The scientific method is not fixed, it evolves with new tools. Just as computers, statistics, and molecular modeling transformed scientific practice, GenAI can add new structure, speed, and diversity of thought. Most importantly, it can preserve a full memory of reasoning. Every hypothesis, decision, or branch of exploration can be documented and revisited. This level of transparent and auditable thinking is exactly what modern science needs to strengthen reproducibility and trust.
Early Proof-of-Concept Results of GenAI in Science
The potential of GenAI in science is not just a theory, it has already been demonstrated. Several studies by teams from leading research groups over the past two years have shown how GenAI can generate and refine solid scientific hypotheses, help with experiment planning and data interpretation.
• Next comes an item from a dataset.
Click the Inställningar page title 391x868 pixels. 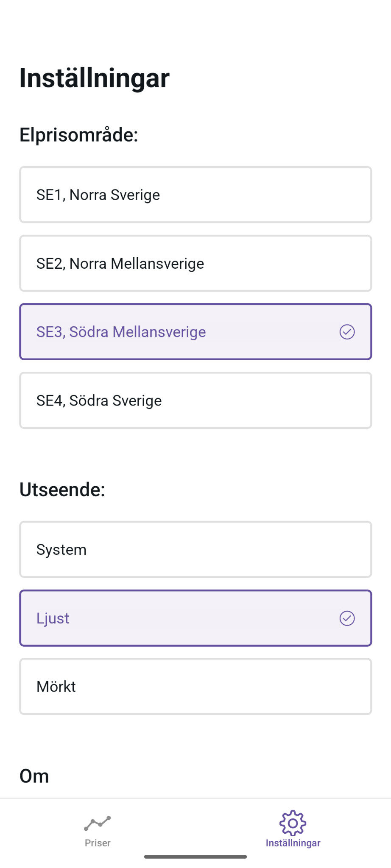coord(94,78)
SciMON (Wang et al., 2024) evaluated the ability of language models to propose new research ideas using retrieval from scientific literature and an LLM. This system starts from a scientific context, retrieves relevant knowledge, and generates ideas. The ideas are then filtered for novelty and plausibility, eventually enriched and evaluated by human experts. Many were judged as original and promising.
Similarly, SciMuse (Gu & Krenn, 2024) used a large knowledge graph (58 million publications) and an LLM (GPT-4) to suggest new research ideas. After analysing a scientist’s publications, the framework selected related concepts and proposes possible projects and collaborations. In total, 4,400 SciMuse generated ideas were evaluated by over 100 research group leaders. About a quarter were rated as very interesting, showing that GenAI can help identify unexpected promising research directions.
The recent ResearchAgent framework (Baek et al., 2025) goes beyond single-step idea generation. It uses multiple LLM-powered reviewing agents to iteratively refine ideas. An initial set of hypotheses is generated from the literature, then improved through several cycles of feedback and modification. Expert evaluations confirmed that many of the final ideas were not only relevant but genuinely novel, reinforcing the results of the previous frameworks.
An even more ambitious project is the AI Scientist (Lu et al., 2024, Yamada, Y. et al., 2025), a framework aiming at fully automating the research process. In its first version, hypotheses were generated from scientific literature and tested through simulated environments or computational benchmarks. The second version extended it by incorporating feedback from automated laboratory experiments, showing a path toward fully autonomous scientific discovery. This system was not only a proof of concept: it actually produced three scientific publications accepted at peer-reviewed conferences. One of them was even selected for a major workshop in synthetic biology. Of course, such autonomy is only possible in domains where experiments can be conducted entirely in-silico. And beyond feasibility, it is not obvious that full automation is even desirable, since it raises important ethical and epistemological questions about the role of human judgment in science.
Together, these works demonstrate that, with proper organisation, GenAI can support scientific creativity and reasoning in a structured and credible way. This goes far beyond data exploitation and underlines a coming paradigm shift in how science will be conducted in the coming years.
The risks of ignoring this transition
Scientific knowledge is growing faster than ever and becoming increasingly interconnected across disciplines. It is more challenging than ever to stay current with new discoveries and, above all, original in your research. Choosing to discard AI assistance may widen the gap between what the researcher knows and what has been discovered, reducing its ability to fully process and interpret its own data efficiently and to innovate. Institutions that delay adoption risk falling behind not only in productivity, but also in creativity and impact.
Software development already shows how GenAI integration in the workflow leads to massive efficiency gains. Those who resist using AI tools are now significantly less productive than those who embrace them. They also struggle to keep up with an evolving toolchain. Science has no reason to be different.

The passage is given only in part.